WHAT TO WORK ON:
I would like each line of the data that holds the word "Open" copied out.

THE INPUT:
==========

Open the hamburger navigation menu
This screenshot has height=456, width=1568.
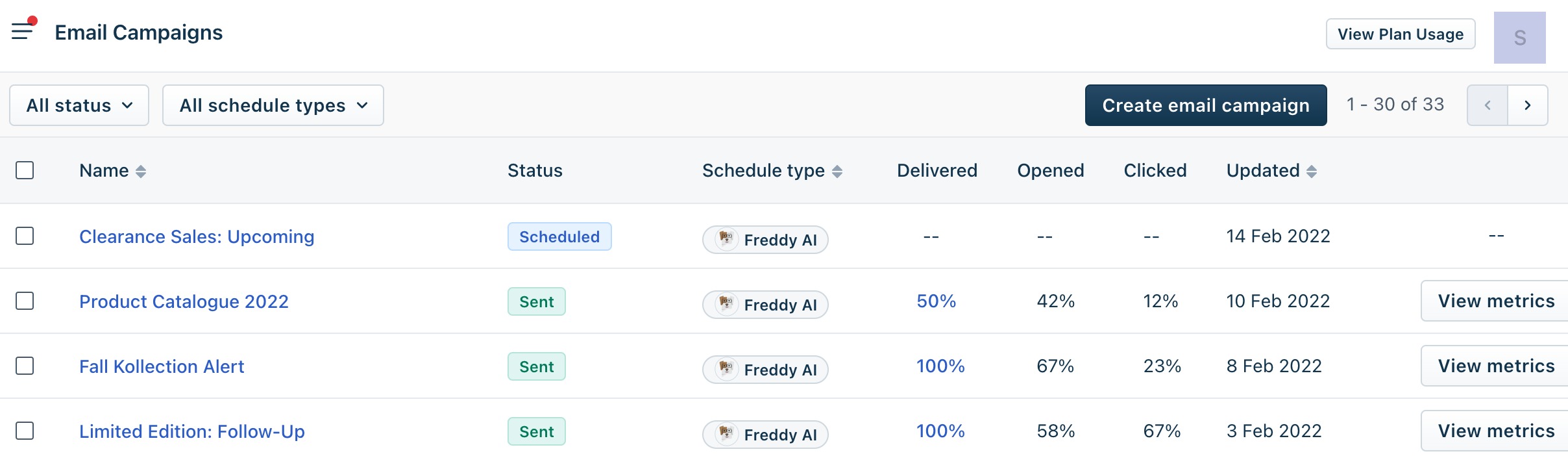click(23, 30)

==========

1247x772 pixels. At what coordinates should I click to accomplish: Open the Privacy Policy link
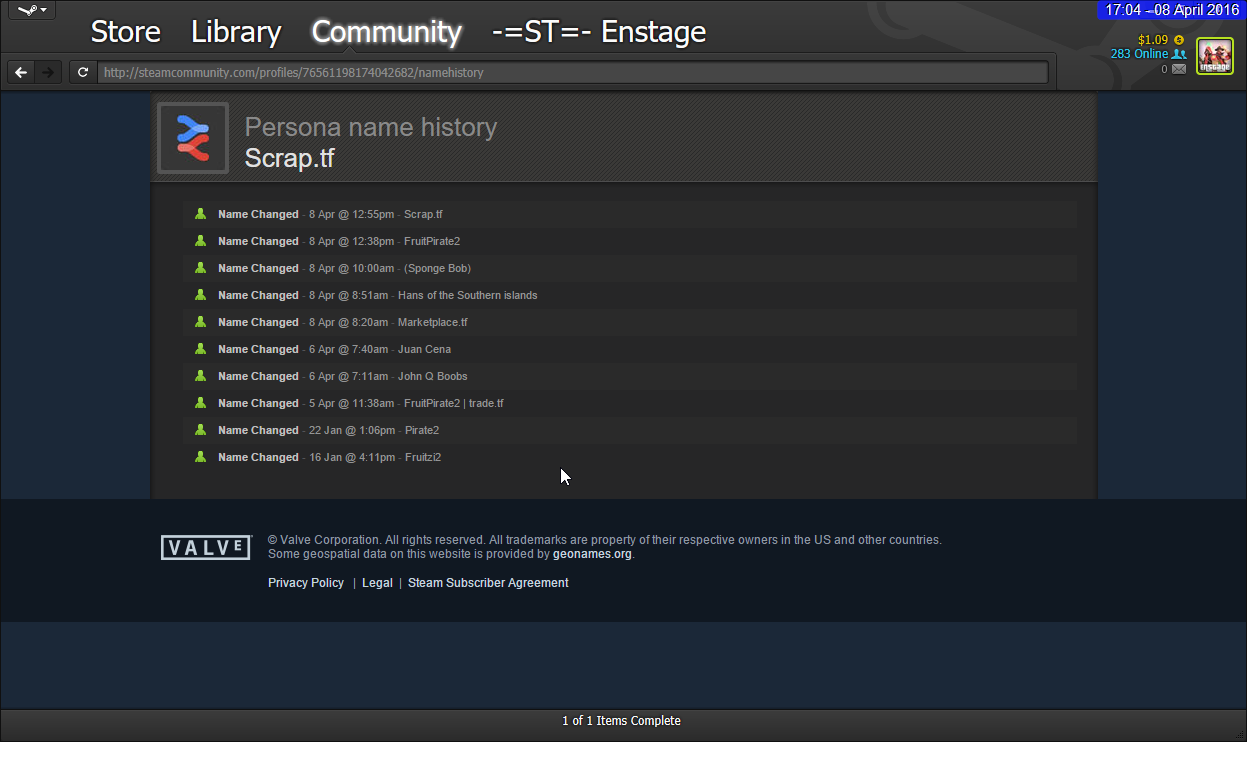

==========

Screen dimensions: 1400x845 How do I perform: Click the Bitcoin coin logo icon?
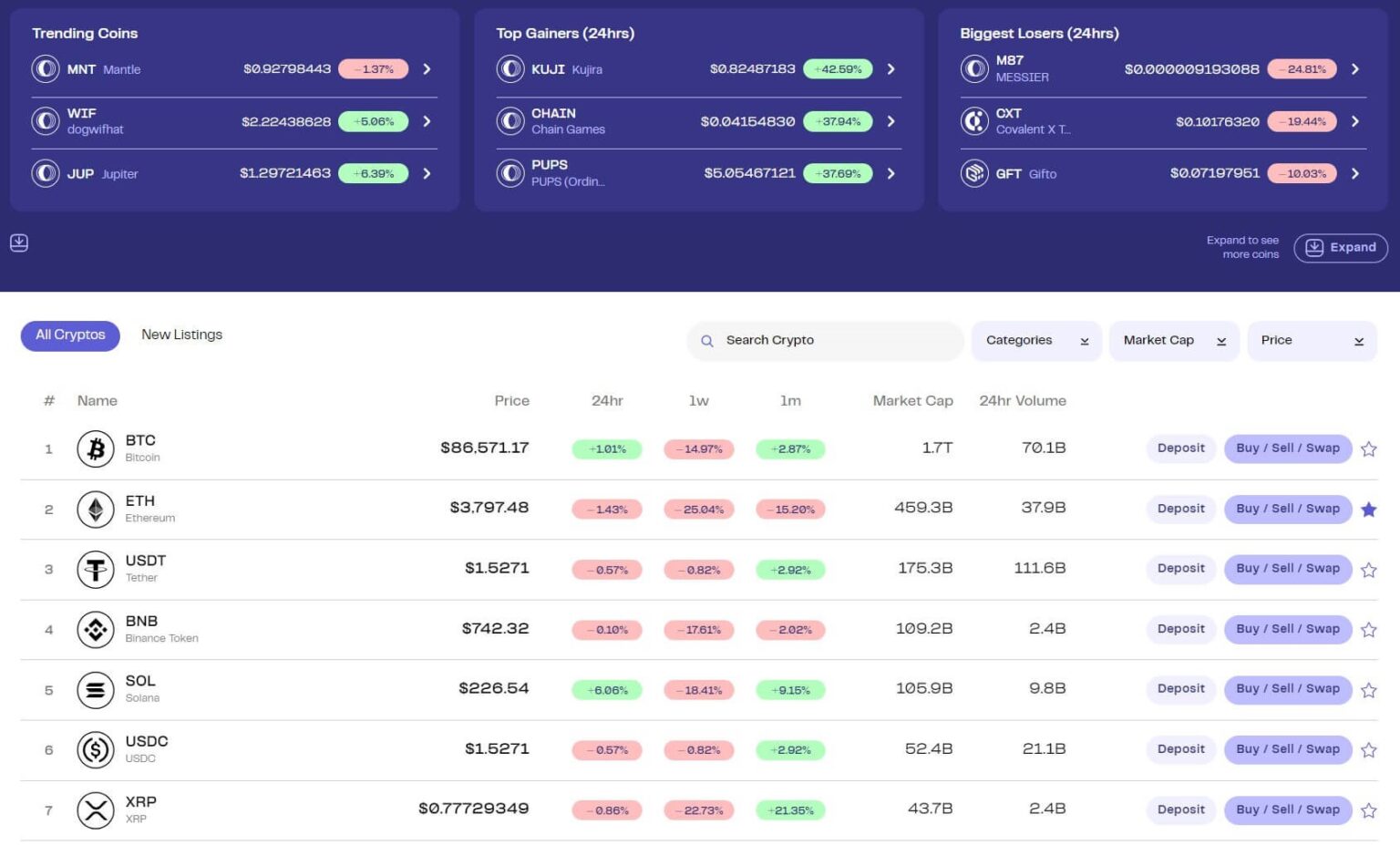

==========

RESPONSE TO THIS TASK:
Open the hamburger navigation menu
1247x772 pixels. At what coordinates should I click to accomplish: Open the Privacy Policy link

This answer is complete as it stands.